• [What is expected] Look through the material below. Return exactly the lines from the one with "The height and width of the screenshot is (576, 1026)." through the one with "Image resolution: width=975", both included.

• [Extracted records]
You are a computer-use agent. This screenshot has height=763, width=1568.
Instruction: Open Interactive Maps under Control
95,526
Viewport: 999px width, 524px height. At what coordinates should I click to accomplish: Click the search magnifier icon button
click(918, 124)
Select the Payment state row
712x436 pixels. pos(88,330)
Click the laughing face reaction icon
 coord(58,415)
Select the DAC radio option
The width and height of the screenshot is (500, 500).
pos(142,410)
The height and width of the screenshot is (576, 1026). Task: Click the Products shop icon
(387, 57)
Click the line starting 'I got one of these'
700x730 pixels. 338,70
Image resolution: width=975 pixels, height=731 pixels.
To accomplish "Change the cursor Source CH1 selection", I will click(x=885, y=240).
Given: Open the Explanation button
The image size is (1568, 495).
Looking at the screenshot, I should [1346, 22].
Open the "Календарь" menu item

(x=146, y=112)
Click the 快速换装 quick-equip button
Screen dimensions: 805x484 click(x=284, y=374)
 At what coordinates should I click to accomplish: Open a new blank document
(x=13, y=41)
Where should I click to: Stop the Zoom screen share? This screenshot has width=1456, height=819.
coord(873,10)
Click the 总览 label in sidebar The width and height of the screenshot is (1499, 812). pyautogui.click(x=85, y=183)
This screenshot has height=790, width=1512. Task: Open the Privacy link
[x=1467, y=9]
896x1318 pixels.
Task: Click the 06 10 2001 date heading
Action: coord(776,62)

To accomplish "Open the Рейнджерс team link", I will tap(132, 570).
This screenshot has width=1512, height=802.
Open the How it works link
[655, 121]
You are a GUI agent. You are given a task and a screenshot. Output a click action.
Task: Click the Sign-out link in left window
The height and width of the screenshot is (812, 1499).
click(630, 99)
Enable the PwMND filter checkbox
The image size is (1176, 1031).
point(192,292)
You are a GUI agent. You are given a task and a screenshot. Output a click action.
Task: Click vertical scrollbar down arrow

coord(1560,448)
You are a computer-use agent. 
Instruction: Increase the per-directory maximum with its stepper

• [The answer]
The height and width of the screenshot is (576, 1026). Task: Click the Products shop icon
(387, 57)
Click the line starting 'I got one of these'
700x730 pixels. 338,70
Image resolution: width=975 pixels, height=731 pixels.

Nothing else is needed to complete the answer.